6am our alarms started going off, the night sky was full of stars and I don’t know what the temperature was but I had all my clothes on and I still couldn’t feel my hands. We set off for this hike having to run just to warm up and it almost got to the point I couldn’t hold my water bottle because it was so cold!
Walking through fern forests covered in snow having kea parrots follow us (one of the last prehistoric birds left in the wild with only 500 remaining) was an amazing experience, one ill never forget. A good friend had told me while I was on this trip “don’t worry about the path travelled or the road ahead. Appreciate everything you have right in front of you in each present moment”. Too often we cloud our present moments with worrying about what we can’t change in the past or what is in the future. What is in the future is just what will happen in the time after the present moment and what's the point of ruining the present moment with worrying about what could or could never happen. When we got to the destination this realisation really hit home with me as it was a sight I can’t even explain. For me it was more than just a glassy lake surrounded by glacier capped black granite mountains that were so big I couldn’t even comprehend. At that moment Elliot and I looked at each other and said “photos will never do this place justice” so we put down the cameras and just appreciated everything that this place had to offer.

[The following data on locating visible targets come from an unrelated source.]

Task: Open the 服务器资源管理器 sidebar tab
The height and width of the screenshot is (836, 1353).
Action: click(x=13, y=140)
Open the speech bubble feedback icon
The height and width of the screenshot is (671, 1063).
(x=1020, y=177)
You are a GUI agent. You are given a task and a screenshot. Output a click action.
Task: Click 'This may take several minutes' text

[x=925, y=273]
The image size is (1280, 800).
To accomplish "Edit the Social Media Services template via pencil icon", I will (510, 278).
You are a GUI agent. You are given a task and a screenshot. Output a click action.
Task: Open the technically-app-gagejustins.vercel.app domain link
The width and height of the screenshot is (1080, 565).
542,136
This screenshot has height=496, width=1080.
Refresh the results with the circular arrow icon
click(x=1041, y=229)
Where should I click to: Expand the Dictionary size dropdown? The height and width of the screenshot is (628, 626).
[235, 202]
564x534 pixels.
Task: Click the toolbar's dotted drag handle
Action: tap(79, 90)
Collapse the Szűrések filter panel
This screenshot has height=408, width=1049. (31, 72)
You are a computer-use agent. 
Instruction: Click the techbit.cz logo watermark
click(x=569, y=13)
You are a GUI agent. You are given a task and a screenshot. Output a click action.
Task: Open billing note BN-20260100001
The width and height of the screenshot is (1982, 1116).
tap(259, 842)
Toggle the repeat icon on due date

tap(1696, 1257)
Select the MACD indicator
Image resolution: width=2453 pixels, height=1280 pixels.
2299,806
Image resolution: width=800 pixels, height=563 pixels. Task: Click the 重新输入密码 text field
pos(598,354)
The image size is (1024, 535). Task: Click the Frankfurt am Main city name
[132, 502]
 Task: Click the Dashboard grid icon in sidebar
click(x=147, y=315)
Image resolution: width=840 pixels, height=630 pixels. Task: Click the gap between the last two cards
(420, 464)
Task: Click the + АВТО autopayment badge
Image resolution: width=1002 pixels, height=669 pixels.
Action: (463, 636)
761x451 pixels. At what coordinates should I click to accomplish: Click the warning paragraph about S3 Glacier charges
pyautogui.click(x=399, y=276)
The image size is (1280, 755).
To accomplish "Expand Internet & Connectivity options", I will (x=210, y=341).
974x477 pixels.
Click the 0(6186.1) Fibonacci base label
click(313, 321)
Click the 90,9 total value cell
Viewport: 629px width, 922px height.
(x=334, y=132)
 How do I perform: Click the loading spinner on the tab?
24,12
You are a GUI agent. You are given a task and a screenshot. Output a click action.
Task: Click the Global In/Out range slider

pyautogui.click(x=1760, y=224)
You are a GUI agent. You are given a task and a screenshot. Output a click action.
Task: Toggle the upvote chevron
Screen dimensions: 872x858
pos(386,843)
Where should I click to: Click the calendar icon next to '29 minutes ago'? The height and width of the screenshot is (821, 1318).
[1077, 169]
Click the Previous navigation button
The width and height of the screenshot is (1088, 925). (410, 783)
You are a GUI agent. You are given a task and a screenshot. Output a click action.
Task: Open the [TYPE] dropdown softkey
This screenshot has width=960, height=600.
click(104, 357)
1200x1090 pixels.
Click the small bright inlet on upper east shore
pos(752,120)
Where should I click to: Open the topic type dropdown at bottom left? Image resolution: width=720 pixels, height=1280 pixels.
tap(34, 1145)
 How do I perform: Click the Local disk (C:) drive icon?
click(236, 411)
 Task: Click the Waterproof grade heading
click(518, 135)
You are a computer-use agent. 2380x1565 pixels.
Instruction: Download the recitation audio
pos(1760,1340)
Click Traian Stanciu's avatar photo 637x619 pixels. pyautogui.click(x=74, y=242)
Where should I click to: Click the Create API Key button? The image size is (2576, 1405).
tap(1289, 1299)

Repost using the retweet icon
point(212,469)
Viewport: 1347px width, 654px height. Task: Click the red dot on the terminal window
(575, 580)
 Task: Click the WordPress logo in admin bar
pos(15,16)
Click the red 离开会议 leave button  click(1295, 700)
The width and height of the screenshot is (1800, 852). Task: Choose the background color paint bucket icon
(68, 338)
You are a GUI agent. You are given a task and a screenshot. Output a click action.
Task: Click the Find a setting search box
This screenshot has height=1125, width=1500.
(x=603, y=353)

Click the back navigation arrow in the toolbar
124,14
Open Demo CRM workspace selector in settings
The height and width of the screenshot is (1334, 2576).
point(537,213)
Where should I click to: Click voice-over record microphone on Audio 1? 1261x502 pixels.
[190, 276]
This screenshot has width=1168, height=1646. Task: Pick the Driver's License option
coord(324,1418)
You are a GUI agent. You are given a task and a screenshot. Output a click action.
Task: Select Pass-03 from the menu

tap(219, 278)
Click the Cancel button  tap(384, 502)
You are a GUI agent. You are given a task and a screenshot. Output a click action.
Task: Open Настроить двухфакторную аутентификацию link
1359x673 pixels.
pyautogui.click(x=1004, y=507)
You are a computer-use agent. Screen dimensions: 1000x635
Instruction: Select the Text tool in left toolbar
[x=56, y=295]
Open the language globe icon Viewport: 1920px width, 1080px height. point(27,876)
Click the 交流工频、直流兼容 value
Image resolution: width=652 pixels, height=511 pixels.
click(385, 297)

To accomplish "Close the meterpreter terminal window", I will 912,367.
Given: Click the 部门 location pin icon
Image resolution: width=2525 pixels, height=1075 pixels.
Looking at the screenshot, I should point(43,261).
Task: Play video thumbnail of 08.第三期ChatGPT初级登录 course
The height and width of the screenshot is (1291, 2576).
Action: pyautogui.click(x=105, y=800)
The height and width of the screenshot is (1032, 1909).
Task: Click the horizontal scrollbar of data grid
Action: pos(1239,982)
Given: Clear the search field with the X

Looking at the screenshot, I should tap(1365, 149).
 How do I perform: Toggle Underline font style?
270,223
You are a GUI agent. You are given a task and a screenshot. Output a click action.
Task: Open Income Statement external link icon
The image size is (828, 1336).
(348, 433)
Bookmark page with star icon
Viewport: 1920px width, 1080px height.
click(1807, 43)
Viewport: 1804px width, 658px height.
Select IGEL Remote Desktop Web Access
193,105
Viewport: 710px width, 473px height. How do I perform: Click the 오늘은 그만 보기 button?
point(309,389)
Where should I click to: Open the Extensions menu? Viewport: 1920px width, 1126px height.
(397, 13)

Shortly after our decent back into the car park we fired up Russ and headed towards Milford Sound. I had been told about this area of the Deep South but didn’t know what to expect. Winding through the mountains looking at glaciers was another experience ill never forget. We went through a tunnel that was made by hand and carved directly through the mountain. As soon as we arrived at Milford Sound there was a cruise that was leaving so we jumped on with all the foreign tourists and began a boat ride through the valley of this amazing place. The gorge is 300m deep, that's 200m deeper than any part in the Bass Strait. Its highest peak in the area is 2014m above sea level and it has the highest mountain to come directly from the sea floor was stretched 1800m from sea level, the black granite cliff was almost directly vertical that reached straight into the sky. This was another moment Elliot and myself just realised no photos will ever do this place justice and we just had too sit back and appreciate the beauty that was in front of us.
After our 50 min cruise it was time to fire up Russell and drive 10 hours to Christchurch to catch our plane that next morning. On that drive we just laughed and shared stories of the trip. Nothing compared to what I got to see on that south island of New Zealand, we didn’t get the best waves in the world but what this trip has done for me personally was much more rewarding.
As a surfer, this trip has changed my perspective on this world and reminded me to really connect to the present moment away from the distractions of society. Identifying what I really want and the impact I want to have on the people around me has been far more valuable than any old surf trip just focusing all my energy to the search of pumping waves.